Festival d’Annecy 2017, Jour 1 : Un peu de douceur étudiante dans un monde professionnel de brutes !
par Nicolas Thys
En ce lundi, les salles étaient pleines malgré le soleil régnant. Probablement parce qu’elles sont climatisées et que les animateurs, ne voyant que rarement la lueur du jour, ont perdu l’habitude de la lumière naturelle. C’est une bonne nouvelle pour tous ces films qui ont besoin du public pour exister !
Toutefois, la compétition courts-métrages a doucement commencé. Le finnois Radio Dolores n’échappe pas à une indolente, facile et sempiternelle voix-off malgré des marionnettes sympathiques. L’expérimental autrichien d’Anna Vasof était mignon mais aurait pu être fait par des étudiants en première année tant il ne s’amuse qu’à révéler les mécanismes de l’animation. On a aussi eu droit à un érotique brésilien inutile, Venus de Savio Leite, et à un film australien amusant, Double king de Felix Colgrave, mais ses 10 minutes paraissaient une éternité tant il tourne en rond après la première moitié.
Heureusement les autres films étaient plus ambitieux. Il est d’ailleurs étonnant de voir à quel point certains répondaient techniquement aux précédents en les humiliant, donnant à la séance des allures de flagellation ou de punition pour certains. Les poupées finlandaises ont eu l’air tellement amateurs face à celles du polonais Jaroslaw Konopka dans The Escape. Son film est lourd, très « polonais » dans le sens où il en fait beaucoup sur les réminiscences de la guerre, la noirceur et l’impossibilité de s’extraire du désespoir et de l’horreur d’un monde condamné à répéter les mêmes erreurs. Mais il fascine dans une mise en scène ultra-formaliste et rare dans ce type de production. De plus, ses figurines terreuses, horrifiques et macabres donnent la chair de poule et impose un style visuel et un mouvement impressionnant. Nouvelle preuve, après Locus, que les marionnettes polonaises sont parmi les plus innovantes aujourd’hui.
Idem pour le film d’Anna Vasof qui s’oublie si vite après In a Nutshell du suisse Fabio Friedli, autre film « abstrait » réalisé à partir d’éléments réels qui s’entrechoquent ou se croisent. On pourra lui reprocher quelques airs de déjà-vu mais sa maitrise du rythme est impeccable. En outre, il réussit à provoquer en alternant éléments quotidiens et consonances politiques comme lorsque des aliments se terminent sur une tache de sang sur une page de journal blanche.

Consignes:
1 > Selon le compte rendu du festival d'Annecy, qui a réalisé le film polonais The Escape ?
2 > Reproduisez fidèlement le passage du compte rendu du festival d'Annecy qui s'ouvre sur les mots contenant "Festival d’Annecy 2017, Jour" et se clôt sur "pour exister !".

Données fournies:
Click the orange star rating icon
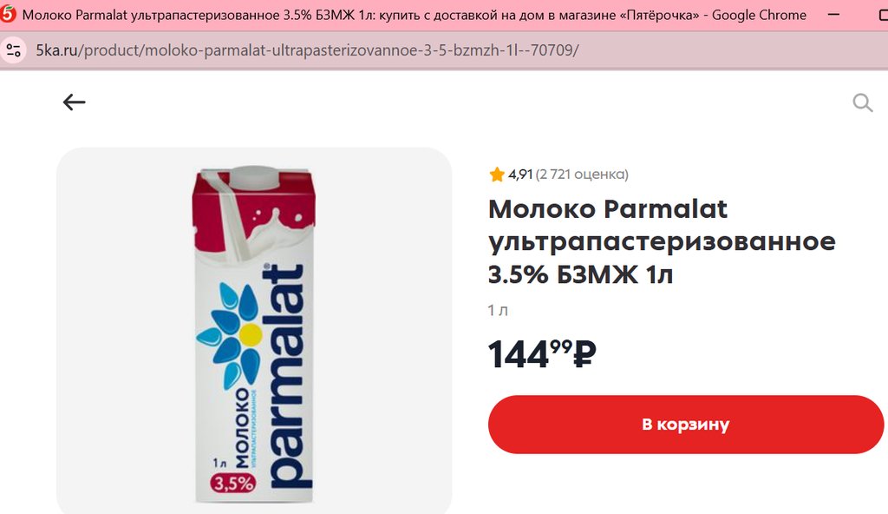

Réponses aux consignes:
1 > Jaroslaw Konopka

2 >
Festival d’Annecy 2017, Jour 1 : Un peu de douceur étudiante dans un monde professionnel de brutes !
par Nicolas Thys
En ce lundi, les salles étaient pleines malgré le soleil régnant. Probablement parce qu’elles sont climatisées et que les animateurs, ne voyant que rarement la lueur du jour, ont perdu l’habitude de la lumière naturelle. C’est une bonne nouvelle pour tous ces films qui ont besoin du public pour exister !